— Begin RECORDS —

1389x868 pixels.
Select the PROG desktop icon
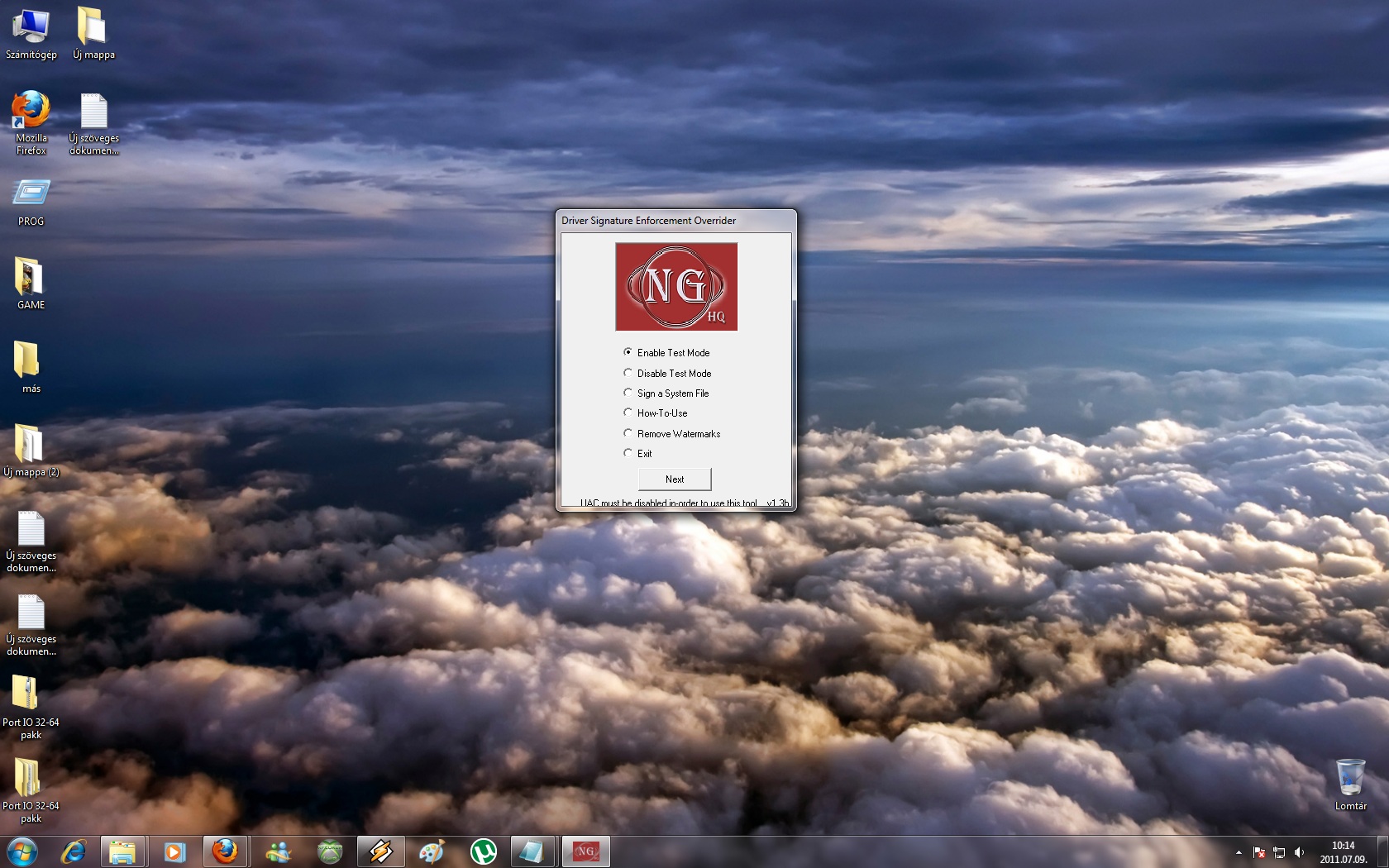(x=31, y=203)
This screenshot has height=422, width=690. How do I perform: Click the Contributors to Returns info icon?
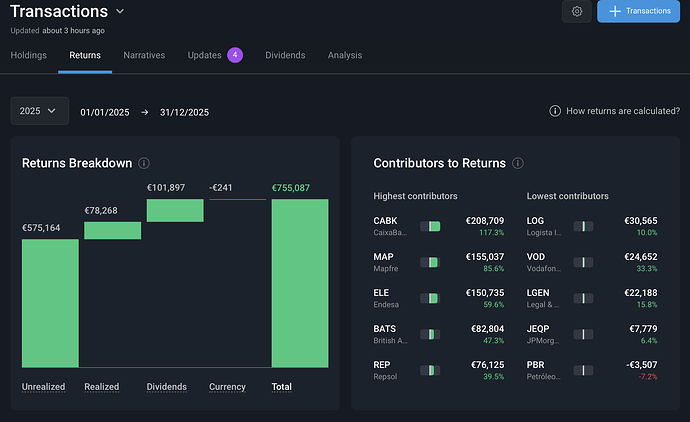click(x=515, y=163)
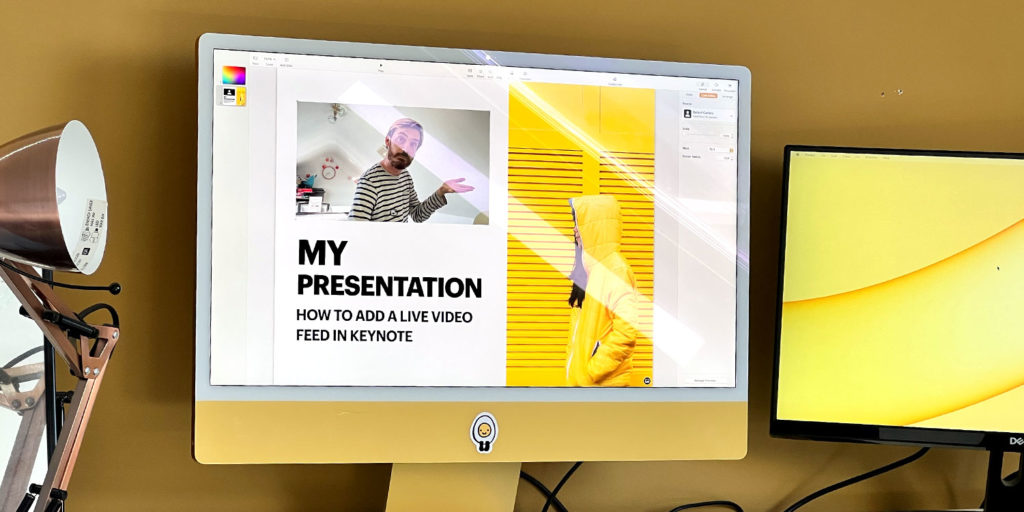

— End RECORDS —

YOUR INSTRUCTIONS - Write out every line of the items above as a numbered list, skipping blank lines and leaving out the pictures.

SOLUTION FOR THIS EXERCISE -
1. 1389x868 pixels.
2. Select the PROG desktop icon
3. (x=31, y=203)
4. This screenshot has height=422, width=690. How do I perform: Click the Contributors to Returns info icon?
5. click(x=515, y=163)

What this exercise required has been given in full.